(Records provided)

▬▬▬▬▬▬▬▬▬▬

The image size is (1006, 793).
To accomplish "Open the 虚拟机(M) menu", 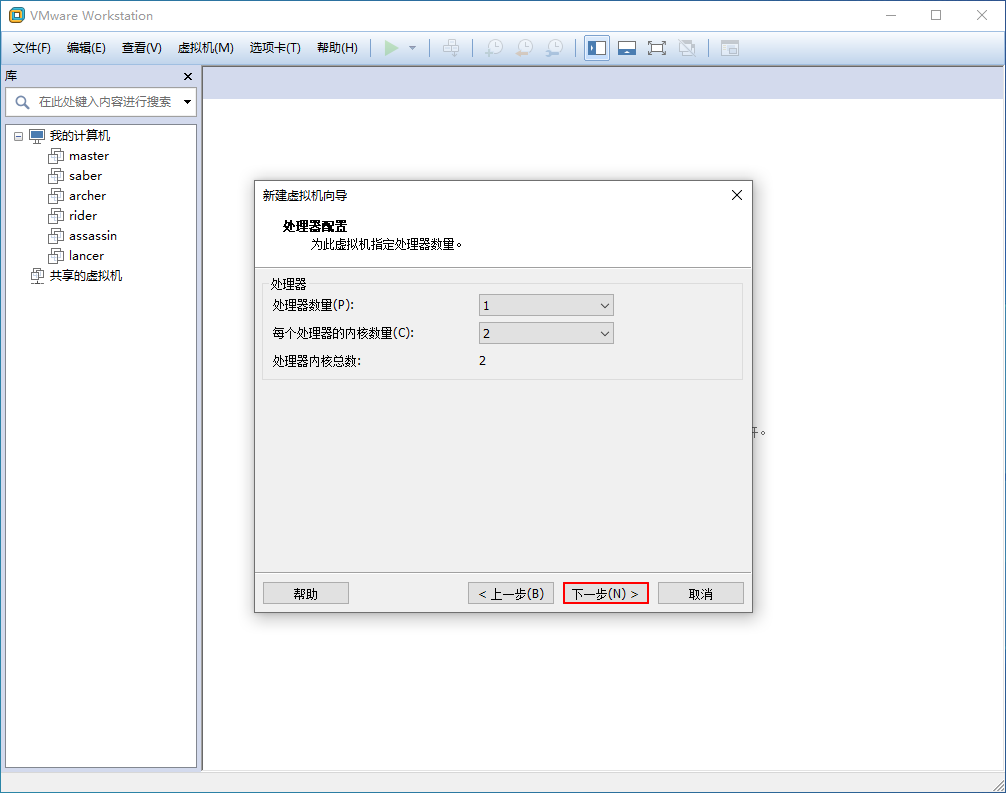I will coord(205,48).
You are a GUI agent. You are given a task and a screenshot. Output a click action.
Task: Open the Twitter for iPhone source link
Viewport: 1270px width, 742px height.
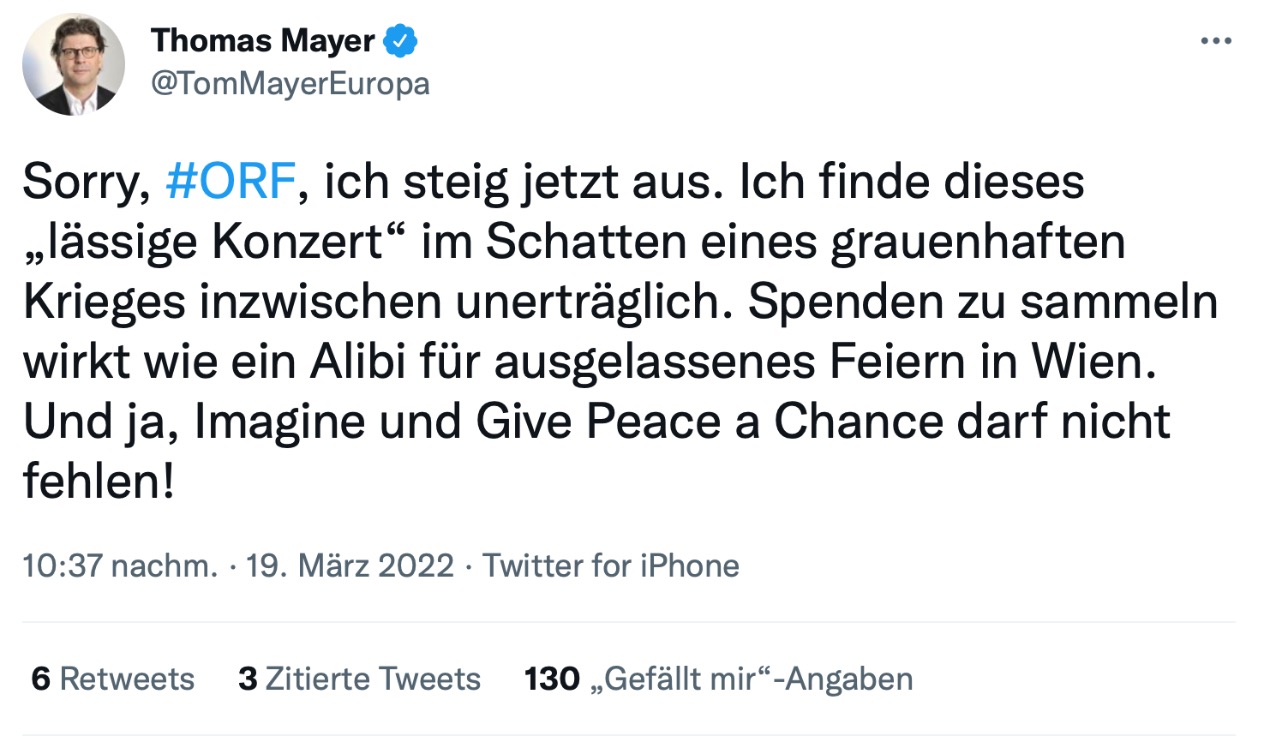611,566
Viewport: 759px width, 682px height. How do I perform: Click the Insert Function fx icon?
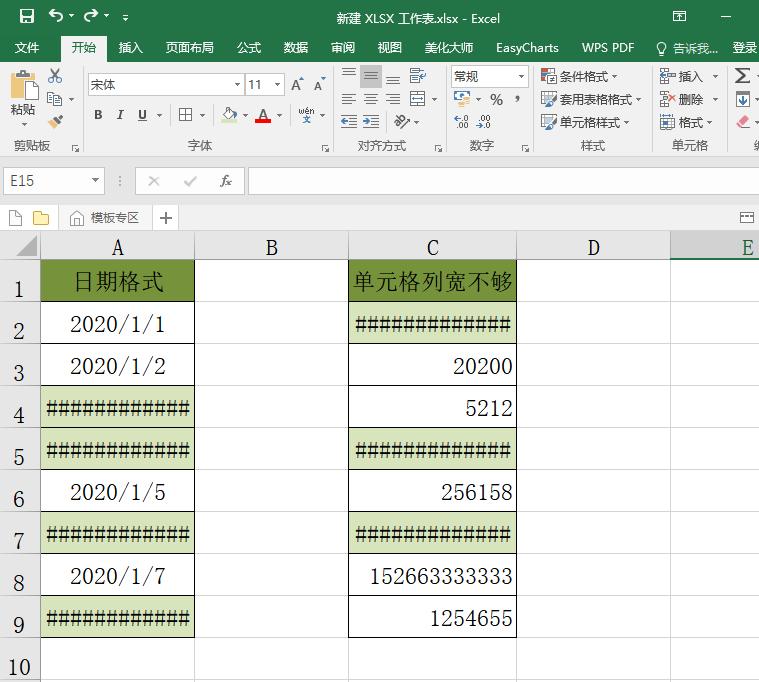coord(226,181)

▬▬▬▬▬▬▬▬▬▬

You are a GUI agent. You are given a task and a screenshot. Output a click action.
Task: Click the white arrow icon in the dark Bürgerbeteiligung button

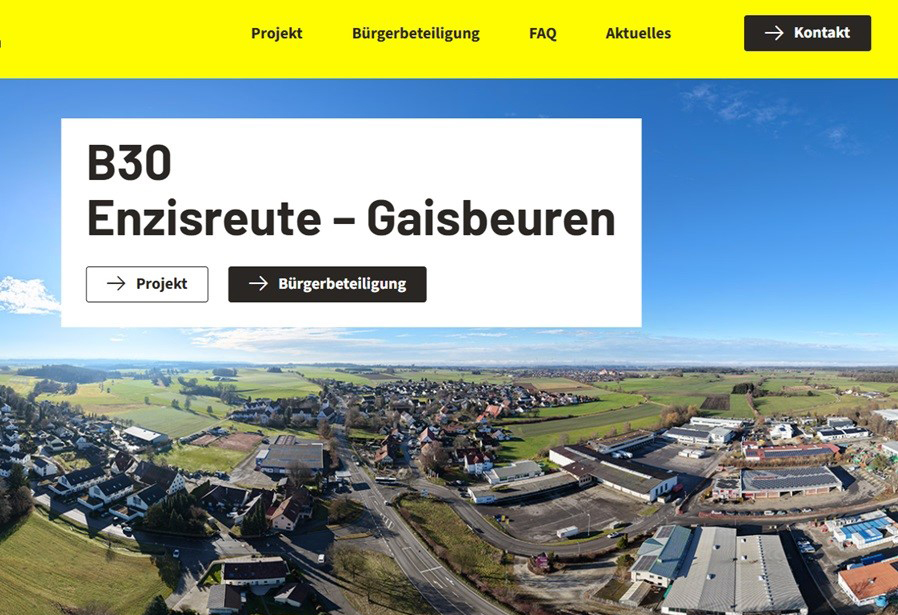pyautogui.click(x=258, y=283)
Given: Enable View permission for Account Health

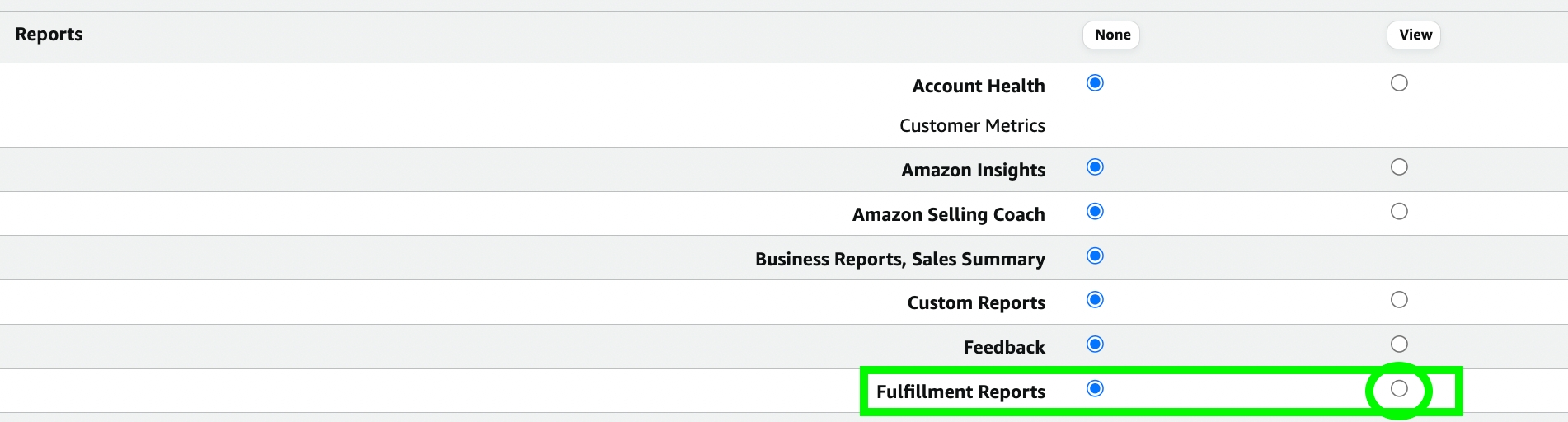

▬▬▬▬▬▬▬▬▬▬

(About this exercise) In the data above, find the line with "Task: Click the" and the line with "Given: Enable View". Please copy exactly those two lines and every line between them, but not the pictures.

(The answer)
Task: Click the white arrow icon in the dark Bürgerbeteiligung button

pyautogui.click(x=258, y=283)
Given: Enable View permission for Account Health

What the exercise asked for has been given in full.